The two districts — named Xisha and Nansha — use the Chinese names for the disputed Paracel and Spratly Islands, respectively, and correspond to those features. China claims the entirety of the Paracel and Spratly Islands under its capacious nine-dash line claim. Five other parties — Taiwan, the Philippines, Vietnam, Brunei, and Malaysia — have overlapping territorial claims with Beijing’s nine-dash line; Indonesia and China have also locked horns over an exclusive economic zone overlap.

Separately, following the approval of the Xisha and Nansha districts, China’s Natural Resources Ministry and Civil Affairs Ministry released names for some 80 geographical features in the South China Sea, many of which are underwater at high tide (and therefore legally distinct from rocks and islands, which receive certain maritime entitlements under the United Nations Convention on the Law of the Sea).

Together, these steps fit into an old pattern of China using its domestic institutions and legal frameworks to pursue its claims in the South China Sea. By administering these disputed waters and features by creating districts and issuing new names, Beijing is effectively attempting to assert sovereignty (never mind that underwater features are not up for sovereign claims, unlike surface-level features).

Unsurprisingly, the move led to immediate criticism from Vietnam — lately the most vocal of the other South China Sea claimants. Vietnam has faced particular challenges in recent years, with Chinese survey ships and coast guard cutters alike regularly operating in its exclusive economic zone. Hanoi also claims the entirety of the Paracel Islands.

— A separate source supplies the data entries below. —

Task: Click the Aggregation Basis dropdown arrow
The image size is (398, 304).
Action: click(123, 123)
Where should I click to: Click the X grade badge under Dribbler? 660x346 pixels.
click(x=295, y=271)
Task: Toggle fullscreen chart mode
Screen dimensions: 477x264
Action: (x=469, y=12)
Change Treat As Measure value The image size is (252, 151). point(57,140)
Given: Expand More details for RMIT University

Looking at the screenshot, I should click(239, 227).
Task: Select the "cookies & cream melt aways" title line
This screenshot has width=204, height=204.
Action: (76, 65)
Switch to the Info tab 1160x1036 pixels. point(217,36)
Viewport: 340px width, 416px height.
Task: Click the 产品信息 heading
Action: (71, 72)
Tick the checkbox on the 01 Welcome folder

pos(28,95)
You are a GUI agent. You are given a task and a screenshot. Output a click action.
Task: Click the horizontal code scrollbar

On Sunday, a spokesperson for the Vietnamese Ministry of Foreign Affairs condemned the creation of the Xisha and Nansha districts. “These acts are not conducive to the development of the friendly relations between countries and further complicate the situation in the East Sea, the region, and the world,” she said, using the Vietnamese term for the South China Sea. “Vietnam demands that China respect Vietnam’s sovereignty and annul its wrongful decisions and not repeat similar activities in the future.” Earlier this month, the Vietnamese government lodged protest with Beijing after a Vietnamese fishing vessel was struck and sunk after being rammed by a China Coast Guard ship.

Beijing’s latest moves to administer sovereignty in the South China Sea are likely to do little to actually bolster the legitimacy of Chinese claims, which were famously rejected by an international tribunal in an arbitration case brought by the Philippines. Instead, these latest steps simply underscore how far China remains from acquiescing to any rules-based understanding of how these persistent disputes might be managed. Instead, Beijing continues to seek ways to administer sovereignty.